His girlfriend thought something was wrong from the commotion, but Gooch, a Hamburg, Erie County, resident, had just learned he passed the New York State Bar examination. On this day, after taking the oath of office, Gooch still is excited.
“It’s a little overwhelming,” Gooch said. “I feel a weight off my shoulders, but another weight on my shoulders at the same time — a lot of responsibility.”
Gooch and 276 others were admitted Thursday to the state bar as part of a ceremony in the Appellate Division, Fourth Department.
The Hon. Henry J. Scudder, presiding justice of the Appellate Division, Fourth Department, Diane M. Cecero, president of the Monroe County Bar Association and general counsel at Monroe Community College, and David M. Schraver, president of the New York State Bar Association and partner at Nixon Peabody LLP, spoke at the ceremony.
“You enter the profession at an interesting time of change and challenge,” Schraver told the newcomers. “And I wish you personal happiness as well as success.”
Responsibility was a prevalent theme for Schraver, who told the new attorneys of the core values of the bar that come in three categories: Access to justice, independence of the legal profession and of the courts and rule of law.
The first is one reason lawyers are urged to provide pro bono legal services to benefit the poor and to contribute financially to organizations that provide legal services to the poor, he said.
Lawyers also are responsible for knowing and observing the rules of professional conduct, and neglecting those rules compromises the independence of the profession and the public interest it serves, he said.
The country’s legal system is the envy of the world, but Schraver noted the need to increase diversity in the legal profession and the justice system to more fully reflect and represent the nation’s increasingly diverse society.
“We cannot have an us-and-them legal system if we expect all citizens to respect the rule of law,” Schraver said.
Cecero, who not only is active in the county and state bar but also the Greater Rochester Association for Women Attorneys and Women’s Bar Association of the State of New York, spoke on the benefits of active participation in these legal organizations.
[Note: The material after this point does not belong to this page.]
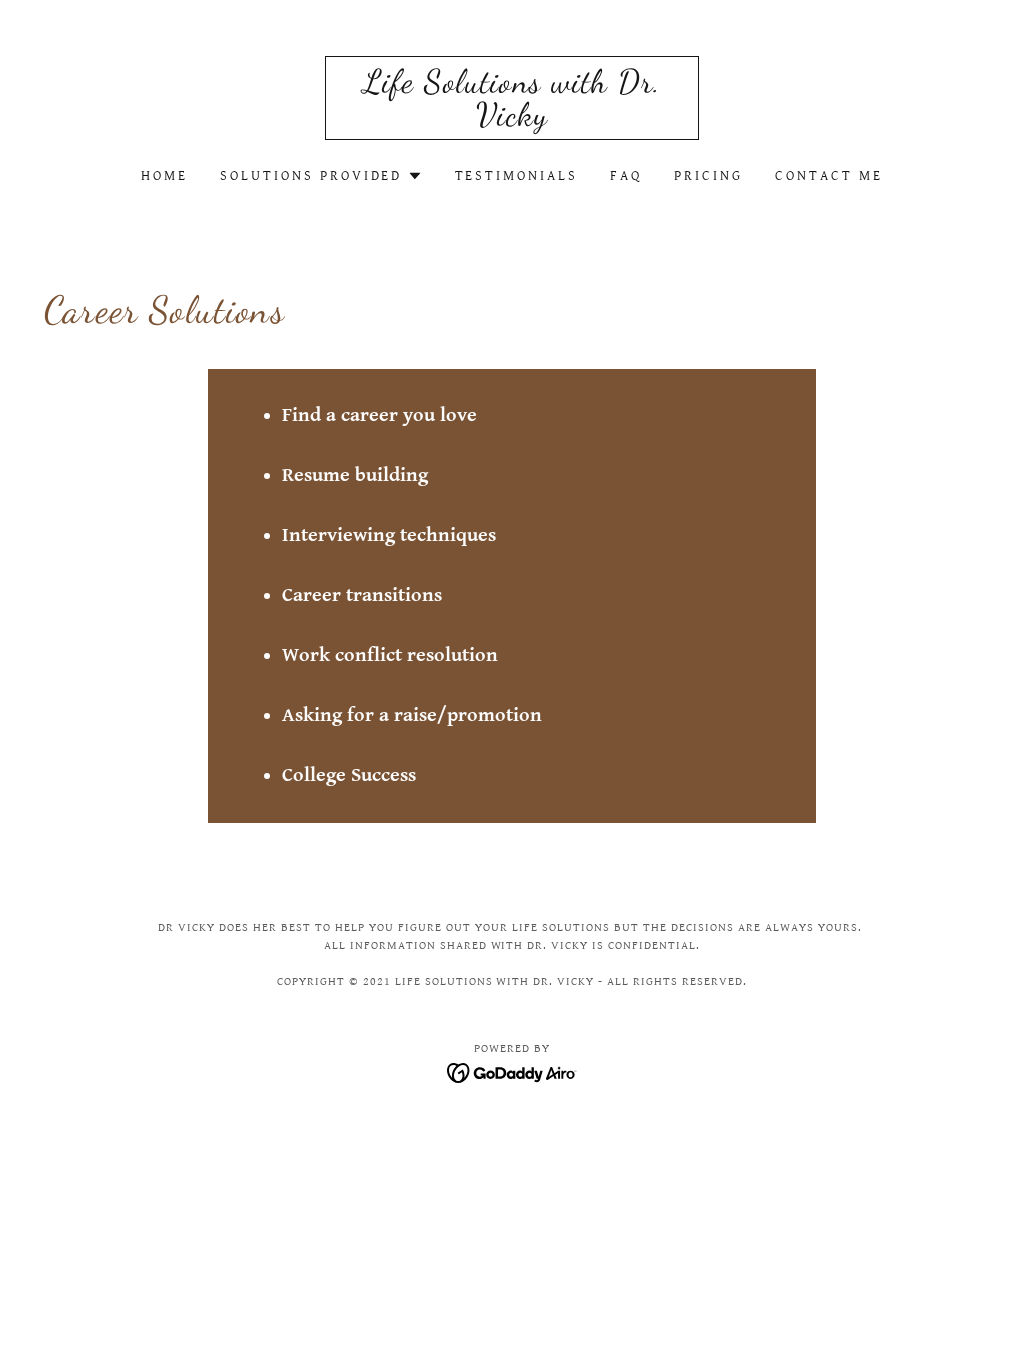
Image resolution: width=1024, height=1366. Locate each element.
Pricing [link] (708, 176)
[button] (321, 176)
The Monroe County Bar Association offers educational, leadership, social and volunteer opportunities for not only new attorneys but all attorneys, she said.
“Through my many years as a bar member, I’ve been mentored and I’ve been a mentor,” Cecero said. “I’ve developed lifelong friends and become a better lawyer.”
Promising careers lie ahead for some, but not before each basks in what has accomplished through the long years of schooling and study.
Deb Wechselblatt of Rochester said it took a while for the reality to sink in, but the feeling is great.
“It’s been this incredibly long process so it feels really nice to finally be able to say, ‘Yes, I’m an attorney,’” she said.